== DATASET CONTENT ==

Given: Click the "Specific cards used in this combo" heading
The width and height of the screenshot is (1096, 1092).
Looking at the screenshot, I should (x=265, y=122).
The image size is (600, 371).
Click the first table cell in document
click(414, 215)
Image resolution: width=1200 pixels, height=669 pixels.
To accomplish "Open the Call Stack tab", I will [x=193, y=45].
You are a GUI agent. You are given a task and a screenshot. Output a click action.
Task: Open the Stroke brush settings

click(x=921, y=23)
* * *
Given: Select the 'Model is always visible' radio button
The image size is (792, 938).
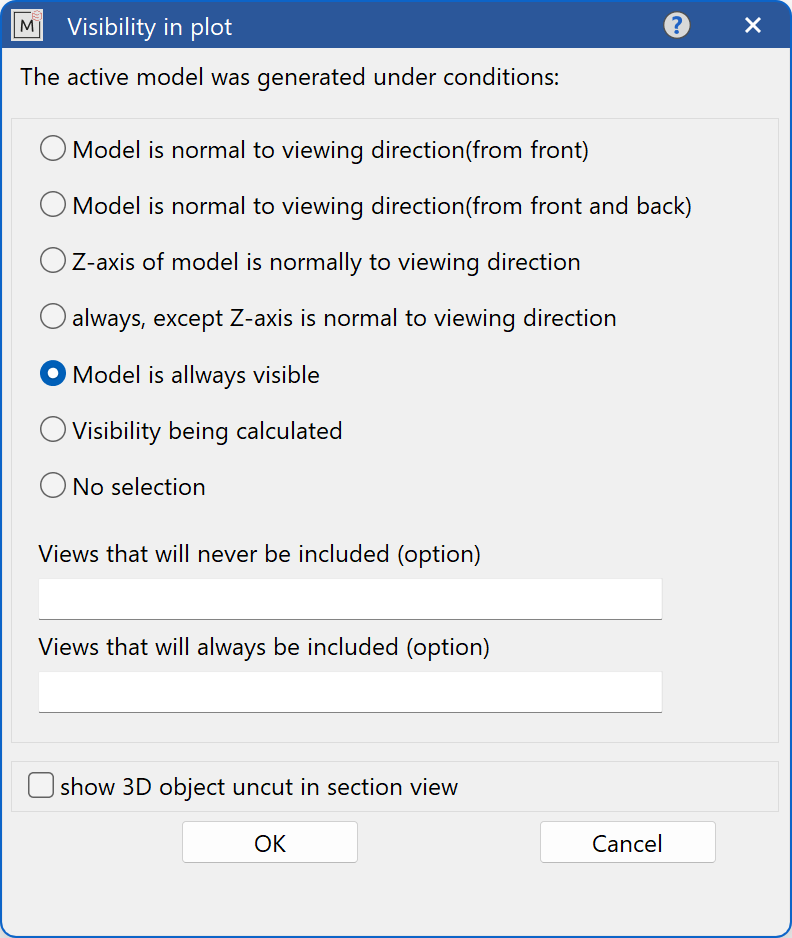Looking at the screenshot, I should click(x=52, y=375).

== WORK TO COMPLETE ==
The reply should consist solely of the lines above from the one that has "Given: Click the" through the one that has "You are a GUI", reproduced exactly.

== SOLUTION BELOW ==
Given: Click the "Specific cards used in this combo" heading
The width and height of the screenshot is (1096, 1092).
Looking at the screenshot, I should (x=265, y=122).
The image size is (600, 371).
Click the first table cell in document
click(414, 215)
Image resolution: width=1200 pixels, height=669 pixels.
To accomplish "Open the Call Stack tab", I will [x=193, y=45].
You are a GUI agent. You are given a task and a screenshot. Output a click action.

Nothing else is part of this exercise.